====== Task input

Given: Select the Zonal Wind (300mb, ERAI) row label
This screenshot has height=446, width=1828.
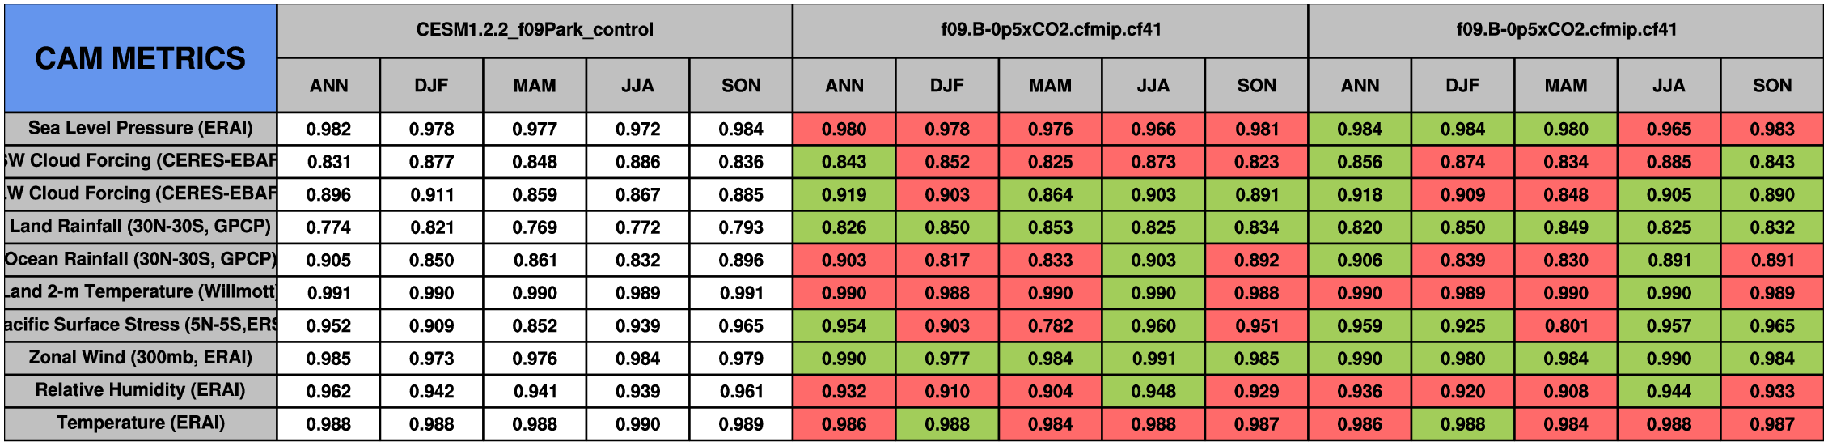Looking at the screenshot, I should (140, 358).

============
====== Task input

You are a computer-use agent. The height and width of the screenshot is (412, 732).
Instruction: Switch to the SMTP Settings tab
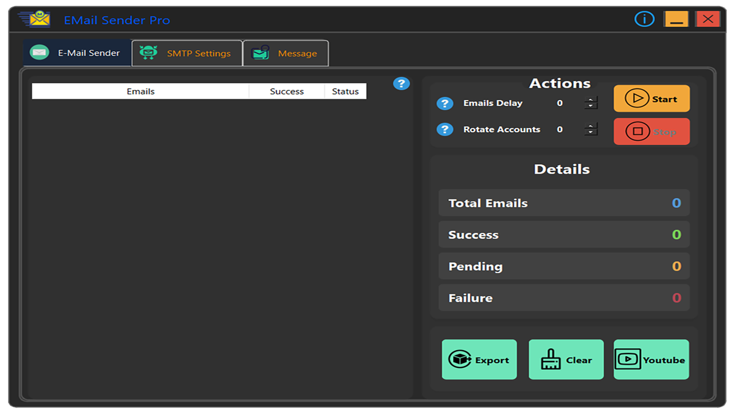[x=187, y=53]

============
====== Task input

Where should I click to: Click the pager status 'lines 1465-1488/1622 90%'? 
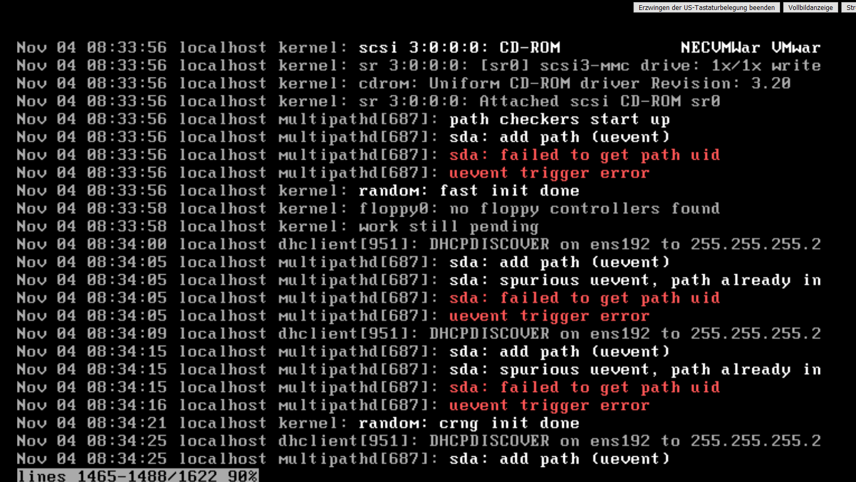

============

** Prompt **
Retype the data starting at the line that contains "Given: Select the" and ending at the line that contains "Looking at the", and leave the pictures out of your answer.

** Written answer **
Given: Select the Zonal Wind (300mb, ERAI) row label
This screenshot has height=446, width=1828.
Looking at the screenshot, I should (140, 358).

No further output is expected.